I’ve spoken to a lot of investors who are still scared of real estate after the housing bubble burst in 2008. These folks have a lot of cash on the sidelines, and they’re desperate for income, but they’re too scared to jump into real estate.
Usually when investors express these fears, I show them this chart – how SPDR S&P 500 ETF and the SPDR Dow Jones REIT ETF acted leading up into the financial crisis. The latter only holds real estate investment trusts (REITs), which are companies that rent out real estate and pass most of the rental income to shareholders as dividends.
Note how RWR outperformed SPY both before and after the financial crisis?
Think about that for a moment. Real estate beat stocks even during an economic crash that was all about—you guessed it—real estate.
You might be wondering how that’s possible, especially if you know someone who lost their shirt during the crisis. Many Americans lost their life savings and even their homes to the Great Recession. Others who barely survived the crash ended up owing more on their homes than those houses were worth. So why didn’t this happen to REITs?
One word: management.
It’s a dirty word nowadays, since we’re in a bull market and passive investing is all the rage. But in reality, active management tends to outperform the dumb money when it comes to almost all asset classes—and this is doubly true for real estate.
In short, REITs survived the crash better than your house-flipping neighbor because they’re run by professional experts who make careful and strategic investments in real estate. That alone is why REITs are a great place to keep your money, but there’s another good reason: income.
RWR has a 3.9% dividend yield, which is twice SPY’s 1.8%. And RWR’s dividend is on the low end. In fact, there are many REITs out there paying dividends of 6% or more.
So how do we go about choosing those big-yielding REITs? It’s actually pretty easy. Let me show you how it’s done.
Rule #1: Look at FFO
The first step is the easiest, but it’s something a lot of people don’t know to do. Look at FFO.
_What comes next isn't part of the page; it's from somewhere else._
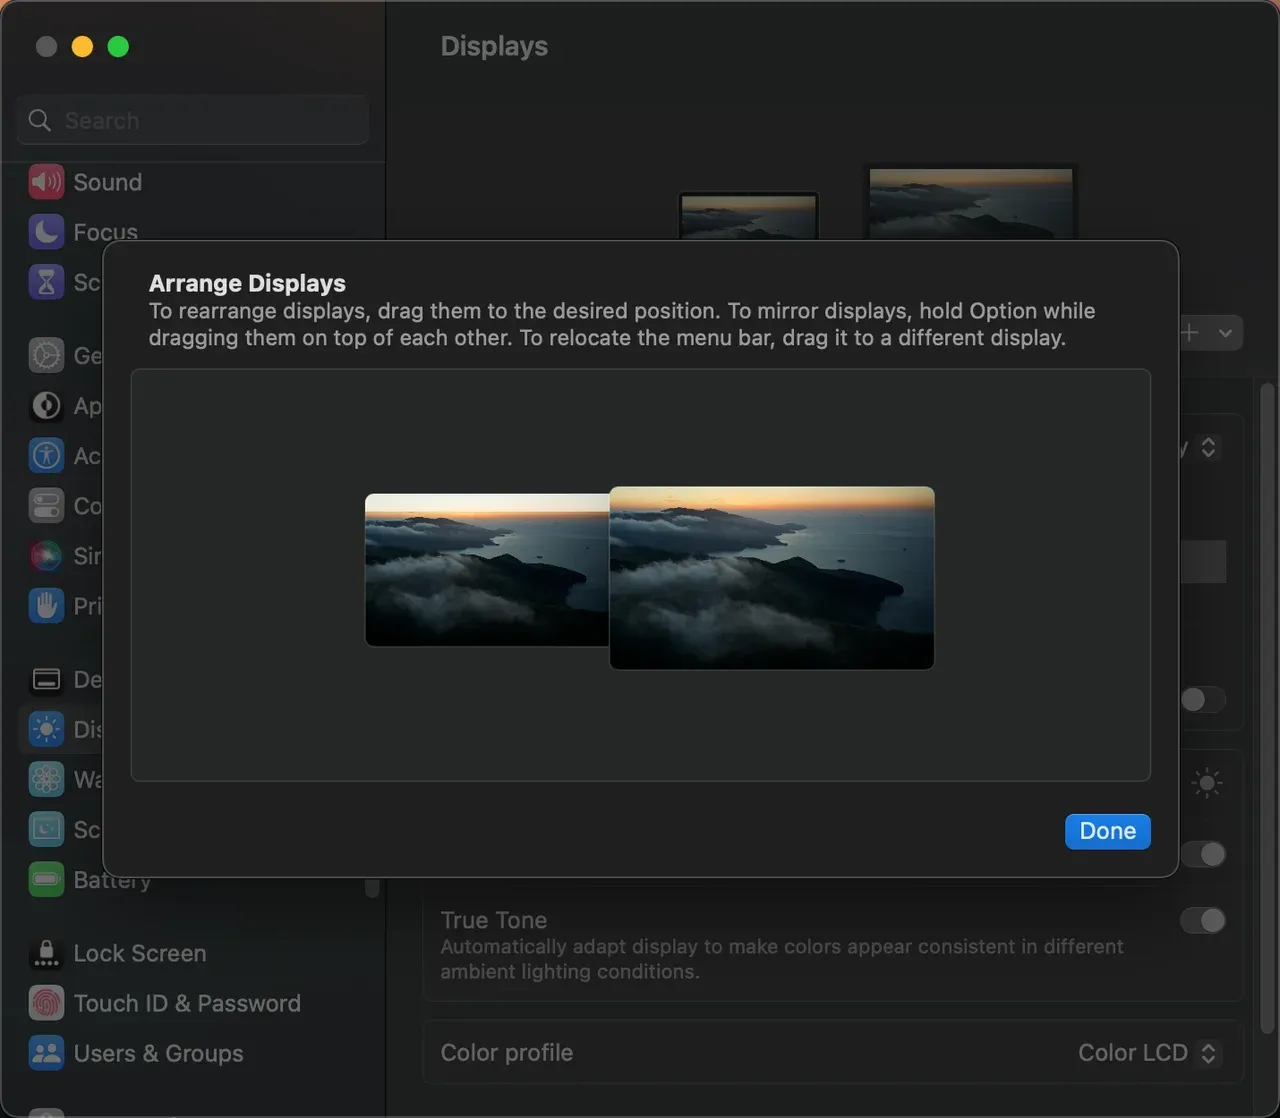Toggle the switch above True Tone

(x=1203, y=854)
FFO stands for funds from operations, a relatively obscure metric that REITs use instead of the more familiar earnings per share (EPS) used with most stocks.
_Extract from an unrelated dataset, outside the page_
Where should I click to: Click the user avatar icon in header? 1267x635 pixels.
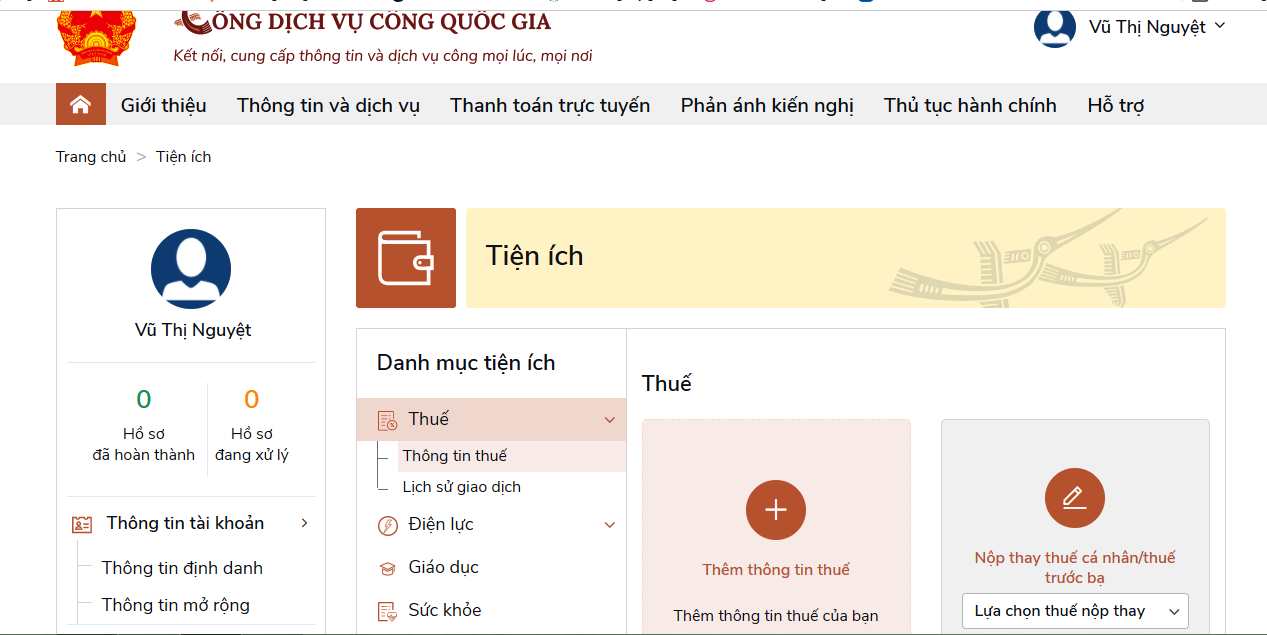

In addition, REITs tend to adjust FFO for depreciation and other expenses, meaning they usually report something called “AFFO”—but a lot of analysts (including me) casually refer to this as simply “FFO.”
REITs will announce their FFO quarterly, so you can easily keep track by following their earnings announcements.
There are two things you can do with this number. When you look at the last four quarters of FFO, you can compare it to a REIT’s annual dividend payouts to get its dividend coverage ratio. This tells you how sustainable the REIT’s income is.
For example, Realty Income Corporation reported FFO of $0.77 a share in the third quarter of 2017, which was preceded by $0.76 in Q2, $0.76 in Q1 and $0.75 in Q4 of 2016.
Add those up and we’ve got FFO of $3.04. Since Realty Income pays out $2.54 a share in dividends per year, its dividend coverage ratio is 119.7% (3.04 ÷ 2.54 = 119.68). This tells us that the REIT is earning more in rental income than it’s paying out in dividends—the dividend is safe.
Rule #2: Look at the Portfolio
The other neat thing about REITs is that they’re easy to understand. Since they make their money buying and leasing real estate, just knowing the kind of real estate they own and where that real estate is can tell us a lot about the trust’s income and growth potential.
Again, almost all REITs publish this information proudly on their websites. So we can easily look up Realty Income Corp. and learn that it has over 5,000 commercial properties in 49 states, and its buildings have a 98.3% occupancy rate. Realty Income even breaks down its top 20 tenants and how many properties those tenants are renting:
Knowing the quality of tenants and their occupancy rate is key; these are the two factors that will predict future cash flow and stock price. And in the case of Realty Income, the portfolio looks pretty safe—although its reliance on brick-and-mortar retail sales in the age of Amazon.com (AMZN) may be something to consider. Fortunately, O has focused on the best-quality retailers out there to ensure its tenants aren’t losing out to Amazon—and so far, that strategy has been working.
Rule #3: Look at the Price
The final step is something a lot of REIT investors overlook. I’ve already shown you the importance of FFO when it comes to the dividend—but this metric is important for one other reason.
REIT investors will often pile into one reliable dividend payer all at once, quickly making that REIT way overvalued relative to its income stream. When this happens, a price drop usually isn’t far off.
This is exactly what occurred a year ago with Realty Income. After staying in a tight range between 15 and 20, the price-to-FFO climbed to nearly 25 right before the stock took a 25% dive in the middle of 2016:
The bottom line? By carefully looking not only at how much FFO a REIT is producing but also at how much you’re paying for a piece of that FFO, you can save yourself from big price drops like the one Realty Income suffered last year. Now that Realty Income is at a more respectable valuation, it looks like a decent hold—but is by no means the screaming buy it was back in mid-2015.